Outdoor screening of Disney-Pixar’s Coco
November 2, 2019 | 6 pm to 9 pm
A special screening of Coco will take place on the Devon Lawn at the Myriad Botanical Gardens. This free event will host vendors and food trucks with an opportunity to purchase marigold flower crowns to celebrate the occasion. The animated film tells the story of Miguel, a young aspiring musician. Despite his family’s baffling generations-old ban on music, Miguel dreams of becoming an accomplished musician like his idol, Ernesto de la Cruz. Desperate to prove his talent, Miguel finds himself in the stunning and colorful Land of the Dead following a mysterious chain of events. Along the way, he meets a trickster named Hector, and together, they set off on an extraordinary journey to unlock the real story behind Miguel’s family history.
Day of the Dead Festival in the Plaza District
November 3, 2019 | 1 pm to 7 pm
A day of face painting, music, food, float contests, dancers, costumes, and a parade in the Plaza District. Family and pet-friendly, this event has been an Oklahoma City highlight since 2014 and gets bigger every year.
Celebrating Dia de Los Muertos at home
Here are some ways that you can honor the traditions with your family as well as share a new cultural experience with your friends and neighbors.
Painting the calavera – The sugar skull or calavera is an essential symbol of Dia de Los Muertos. Whether you make candy, crafts, or face paintings, it’s important to understand the part it plays in the celebration. Amparo de Jesús Rincón Pérez, anthropologist and expert at the National Museum of Popular Culture of Mexico City, said the calavera face paintings came about as a way for individuals to ward off death.
Bake Day of the Dead bread – Pan de muerto, or bread of the dead, is a pastry that is round, to symbolize the circle of life. Food is often meant to be shared and is also a great way to invite conversations about culture. Try some of these pan de muerto recipes at home.
Create an altar with ofrendas – Altars are built to help guide the souls of loved ones back home. Some altars are created with three levels to symbolize heaven, purgatory, and earth. Seven-level alters may also be constructed to represent each step a soul has to make to get to heaven. Altars are then decorated with flowers, a picture of the loved ones, candy, and ofrendas. Ofrendas are special gifts or food that were once the favorites of loved ones.
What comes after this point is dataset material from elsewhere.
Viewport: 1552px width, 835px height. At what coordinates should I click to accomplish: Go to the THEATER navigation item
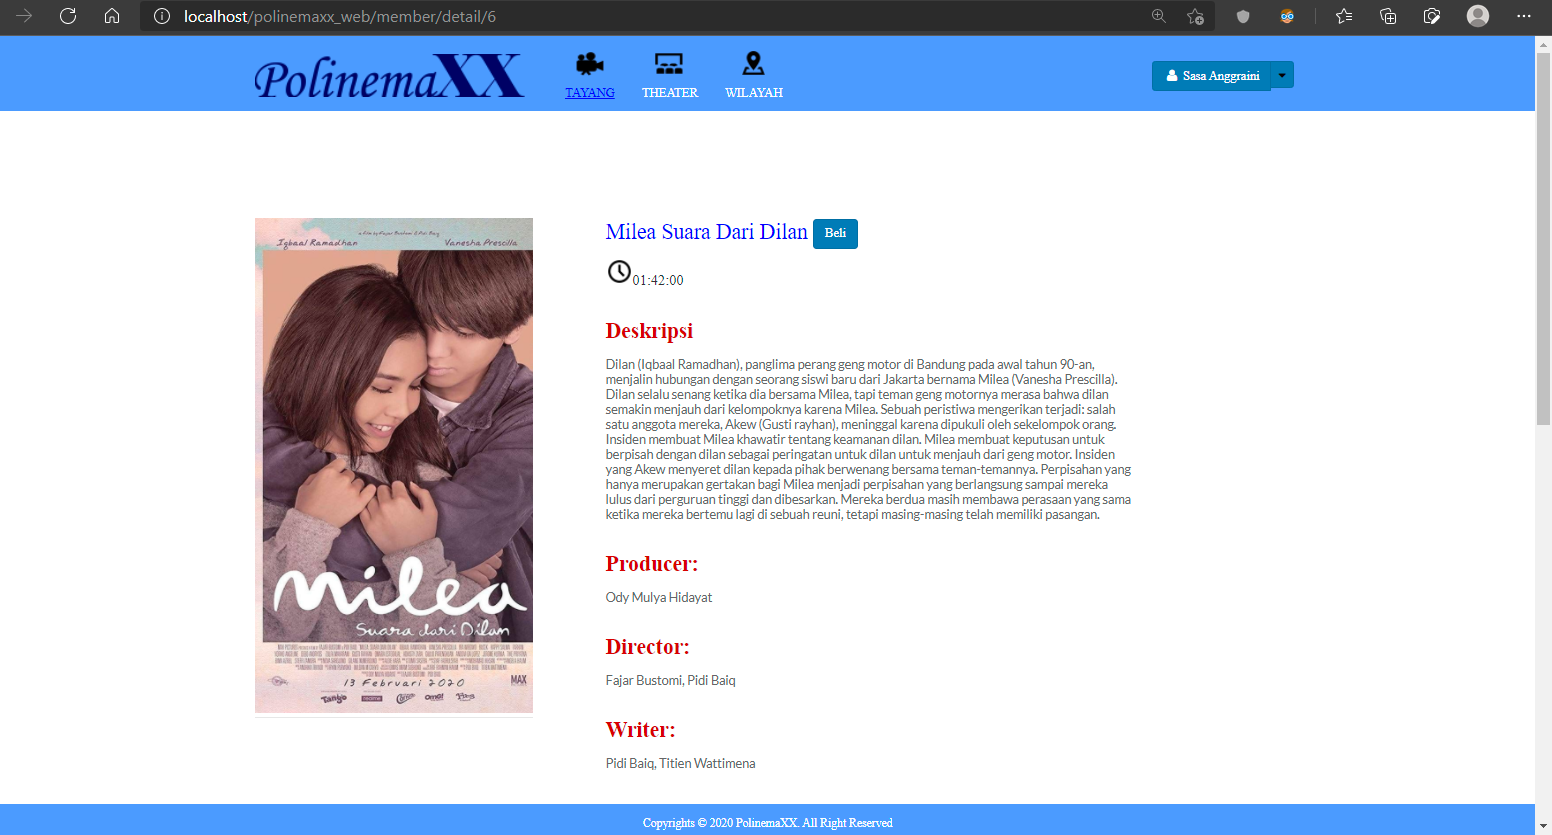point(670,93)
Grave cleaning and decorating – Visit the graves of loved ones and tidy up by pulling weeds, cutting grass, and removing old flowers. It is believed that the first place the deceased will visit is their gravesite. Welcome them home with flowers, decorations and small gifts of food or candy. The traditional flower for the celebration is a type of marigold, called cempoalxochitl or cempasúchil. It was customary for families to hold overnight vigils at the graves or use flower petals to help guide their loved ones home.
Share stories of your loved ones – Dia de Los Muertos is meant to be a celebration of life and love and not a somber or sad event. Continue this by sharing funny stories and memories of the deceased. Your stories can help to keep the memories alive of your family and help to honor a culture that celebrates every stage of life.
Throw a party – This holiday is meant to be a social event. Invite your friends and neighbors to celebrate with you and use this opportunity to explain the custom with your new American friends. Some ways to celebrate include serving the favorite foods of your loved ones and welcome your guests to do the same. Create an altar and start a conversation on the meaning behind it. Eat, dance, and share stories of those who have passed on.
As cultural traditions become more mainstream, it’s common to lose sight of the significance behind the symbols and practices. By helping to educate those unfamiliar with the meaning of Dia de Los Muertos, you open the minds of others to a different view of life and death and the beauty in every stage.